The death penalty is required. The judiciary just needs to have conclusive proof of the crime.
For example, right now, in one of India's jails lies a man named Ajmal Kasab. He is one of the terrorists involved in the 26/11 attack on Mumbai. He was caught on tape mercilessly killing people with his AK47.
If you do away with the death penalty entirely, how do you execute this fucker and others like him?
Edit: A lot of people asking similar questions. So I'll just answer them here.
Being identified by eye-witnesses and being caught on camera are not the same thing. People make mistakes while remembering. Cameras don't. Further, he was apprehended by the army/police in the middle of his killing spree. There is NO WAY it was someone else.

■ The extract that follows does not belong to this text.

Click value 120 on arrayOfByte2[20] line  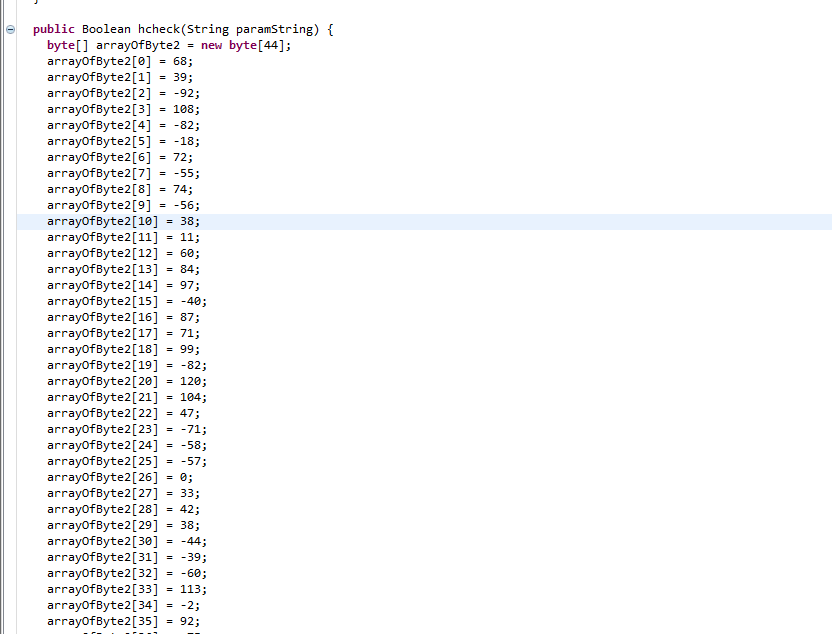[191, 381]
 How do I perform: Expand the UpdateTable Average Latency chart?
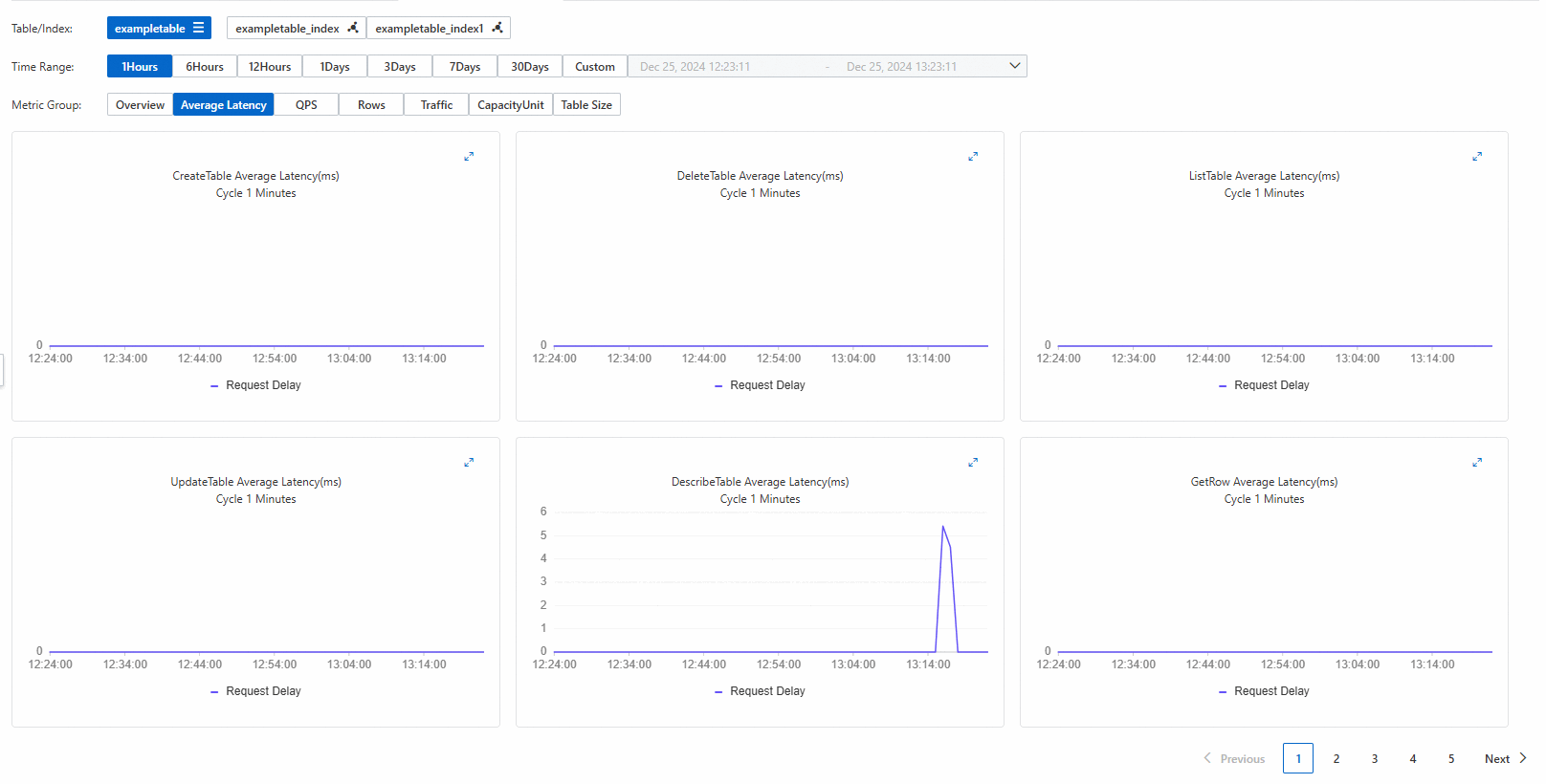click(x=469, y=463)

Handing him a life imprisonment just puts the system at risk. It will just lead to terrorists resorting to kidnap to release him as has been done in the past. A well known example: http://en.wikipedia.org/wiki/Indian_Airlines_Flight_814
This should be a contreversal comment, so I'm going to say now that I'm just posting this rebuttal and not getting into an e-argument.
The criminal system isn't for punishment. It's for reform. It's not to 'get back' at people, it's to help integrate people back into society and act as a deterrent to stop crime in the first place. You're not trying to 'execute this fucker and others like him', you're trying to figure out what's wrong, how you can reform (if possible), and deter other crimes like it. If you're just executing it's a hell of a deterrence, but you're not reforming at all.
If I were king of the world, I wouldn't sentence Anders to death either. It's sad that he turned out a madman and did what he did but surely you can't kill people who are mentally ill for being so.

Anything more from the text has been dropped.